Un peu plus de 2.000 personnes ont déclaré dormir moins de 6 heures par jour, près de 7.000 disaient dormir entre 6 et 8 heures et un petit millier ont estimé leurs heures de sommeil à plus de 8 par jour. Tout au long des 10 années de suivi, les auteurs de la recherche ont enregistré 346 AVC, dont 67 mortels. En tenant compte pour l’analyse statistique, des facteurs cités plus haut (âge, sexe, etc.), qui pouvaient interférer avec les résultats, il est apparu que les plus grands dormeurs avaient un risque accru de 46 % d’être victimes d’un AVC hémorragique, par rapport aux personnes de même âge dormant entre 6 et 8 heures.

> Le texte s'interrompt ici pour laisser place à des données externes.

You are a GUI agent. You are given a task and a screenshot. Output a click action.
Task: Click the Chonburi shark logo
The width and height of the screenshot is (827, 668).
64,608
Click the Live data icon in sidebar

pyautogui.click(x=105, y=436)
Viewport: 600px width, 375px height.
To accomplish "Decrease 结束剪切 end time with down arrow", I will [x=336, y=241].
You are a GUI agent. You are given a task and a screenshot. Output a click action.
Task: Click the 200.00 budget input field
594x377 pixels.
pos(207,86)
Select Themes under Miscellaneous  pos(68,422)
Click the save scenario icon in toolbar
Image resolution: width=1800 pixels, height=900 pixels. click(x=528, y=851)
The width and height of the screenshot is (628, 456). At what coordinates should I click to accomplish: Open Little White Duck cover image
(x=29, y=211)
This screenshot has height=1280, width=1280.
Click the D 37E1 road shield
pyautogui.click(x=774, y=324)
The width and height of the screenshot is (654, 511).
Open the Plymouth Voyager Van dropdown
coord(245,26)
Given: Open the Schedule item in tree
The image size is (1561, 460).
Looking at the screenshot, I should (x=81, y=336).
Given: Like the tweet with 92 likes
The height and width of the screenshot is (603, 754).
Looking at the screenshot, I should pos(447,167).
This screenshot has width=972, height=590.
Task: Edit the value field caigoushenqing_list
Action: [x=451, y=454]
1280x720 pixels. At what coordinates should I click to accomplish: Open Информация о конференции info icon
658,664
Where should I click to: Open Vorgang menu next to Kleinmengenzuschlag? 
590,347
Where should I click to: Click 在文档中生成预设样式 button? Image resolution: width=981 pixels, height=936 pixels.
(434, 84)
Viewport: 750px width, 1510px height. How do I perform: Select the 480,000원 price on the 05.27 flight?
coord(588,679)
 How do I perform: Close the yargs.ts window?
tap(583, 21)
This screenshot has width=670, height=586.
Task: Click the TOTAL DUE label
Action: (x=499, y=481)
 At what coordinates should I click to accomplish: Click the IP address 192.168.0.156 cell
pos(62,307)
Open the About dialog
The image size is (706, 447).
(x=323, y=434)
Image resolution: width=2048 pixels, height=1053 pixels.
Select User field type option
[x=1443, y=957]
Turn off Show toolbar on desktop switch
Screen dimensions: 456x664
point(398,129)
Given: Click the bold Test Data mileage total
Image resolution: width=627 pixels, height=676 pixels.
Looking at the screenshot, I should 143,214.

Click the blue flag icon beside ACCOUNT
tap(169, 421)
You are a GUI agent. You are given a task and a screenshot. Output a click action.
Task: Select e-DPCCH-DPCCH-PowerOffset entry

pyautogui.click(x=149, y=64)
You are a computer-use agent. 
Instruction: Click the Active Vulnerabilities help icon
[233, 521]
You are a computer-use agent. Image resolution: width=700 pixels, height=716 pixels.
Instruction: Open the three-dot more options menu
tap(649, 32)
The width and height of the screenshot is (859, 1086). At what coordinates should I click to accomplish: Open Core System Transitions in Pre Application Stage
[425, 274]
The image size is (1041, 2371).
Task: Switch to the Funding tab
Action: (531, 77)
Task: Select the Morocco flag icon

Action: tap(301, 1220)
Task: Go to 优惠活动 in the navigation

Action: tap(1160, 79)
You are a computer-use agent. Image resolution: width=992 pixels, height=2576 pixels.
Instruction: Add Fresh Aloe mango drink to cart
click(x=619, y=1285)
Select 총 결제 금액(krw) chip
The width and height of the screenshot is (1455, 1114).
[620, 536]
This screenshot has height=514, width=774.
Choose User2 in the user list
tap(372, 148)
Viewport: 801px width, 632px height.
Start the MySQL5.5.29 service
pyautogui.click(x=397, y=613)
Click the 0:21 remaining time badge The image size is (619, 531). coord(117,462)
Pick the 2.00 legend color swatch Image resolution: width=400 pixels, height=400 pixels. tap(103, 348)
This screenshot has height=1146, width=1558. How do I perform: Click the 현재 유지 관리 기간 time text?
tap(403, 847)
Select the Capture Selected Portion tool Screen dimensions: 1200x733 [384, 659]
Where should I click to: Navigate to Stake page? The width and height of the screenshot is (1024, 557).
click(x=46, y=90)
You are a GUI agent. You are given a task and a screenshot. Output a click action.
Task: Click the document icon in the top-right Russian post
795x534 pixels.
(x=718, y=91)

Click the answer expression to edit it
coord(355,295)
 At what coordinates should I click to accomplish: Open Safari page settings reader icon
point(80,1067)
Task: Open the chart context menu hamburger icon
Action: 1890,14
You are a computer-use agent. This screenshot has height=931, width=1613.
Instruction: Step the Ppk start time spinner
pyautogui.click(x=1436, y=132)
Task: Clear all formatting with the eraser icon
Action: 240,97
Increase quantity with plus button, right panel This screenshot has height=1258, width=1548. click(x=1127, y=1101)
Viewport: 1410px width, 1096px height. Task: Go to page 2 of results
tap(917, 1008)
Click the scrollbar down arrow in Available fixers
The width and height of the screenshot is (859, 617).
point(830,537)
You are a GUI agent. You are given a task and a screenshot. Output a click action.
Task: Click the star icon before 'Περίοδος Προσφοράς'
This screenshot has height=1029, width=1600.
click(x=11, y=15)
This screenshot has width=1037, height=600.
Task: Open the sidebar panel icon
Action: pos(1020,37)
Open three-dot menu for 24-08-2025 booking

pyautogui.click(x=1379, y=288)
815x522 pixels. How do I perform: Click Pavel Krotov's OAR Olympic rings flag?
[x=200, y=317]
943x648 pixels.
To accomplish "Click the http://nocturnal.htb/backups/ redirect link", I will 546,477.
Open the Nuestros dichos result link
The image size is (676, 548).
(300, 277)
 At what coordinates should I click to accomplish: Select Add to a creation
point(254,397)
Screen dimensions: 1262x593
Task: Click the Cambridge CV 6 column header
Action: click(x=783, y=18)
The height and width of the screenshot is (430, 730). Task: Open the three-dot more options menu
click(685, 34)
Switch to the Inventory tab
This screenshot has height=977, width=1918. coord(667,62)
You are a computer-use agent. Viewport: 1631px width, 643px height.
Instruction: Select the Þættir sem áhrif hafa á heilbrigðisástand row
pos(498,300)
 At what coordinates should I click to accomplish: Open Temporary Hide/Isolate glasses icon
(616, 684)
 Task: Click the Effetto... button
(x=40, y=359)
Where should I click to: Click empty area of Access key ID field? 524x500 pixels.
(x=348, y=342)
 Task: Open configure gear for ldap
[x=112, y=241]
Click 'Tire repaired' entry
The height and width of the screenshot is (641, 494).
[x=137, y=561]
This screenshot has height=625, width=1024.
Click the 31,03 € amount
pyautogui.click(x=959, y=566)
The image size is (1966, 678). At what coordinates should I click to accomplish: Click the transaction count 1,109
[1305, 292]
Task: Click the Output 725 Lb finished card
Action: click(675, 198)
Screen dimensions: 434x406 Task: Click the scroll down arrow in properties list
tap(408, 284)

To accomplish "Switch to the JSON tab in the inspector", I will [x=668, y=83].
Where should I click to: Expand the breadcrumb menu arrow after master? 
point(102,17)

Par contre, l’insuffisance de sommeil (moins de 6 heurs par jour) serait plus liée à une augmentation du risque d’AVC ischémique, ce que nous appelons couramment « thrombose ».

Question à creuser

Il ne faut pas conclure trop vite, font remarquer les auteurs de l’étude eux-mêmes. L’étude, pour intéressante qu’elle soit, ne dit pas tout. En effet, les chercheurs n’ont pas tenu compte de toutes les affections concomitantes, ce qu’on appelle les comorbidités. Pour ne donner qu’un exemple, une affection rhumatismale grave peut donner des douleurs importantes et perturber le sommeil. mais elle peut par elle-même modifier le risque cardiovasculaire. Dans ce cas, ce ne serait pas le manque de sommeil, mais l’affection rhumatismale, qui serait en cause. Des études plus poussees doivent donc être réalisées si on veut en savoir plus. Mais ce qui est certain, c’est que nos rythmes de sommeil et de veille sont très largement modifiés par rapport à ceux du temps où on se couchait avec les poules.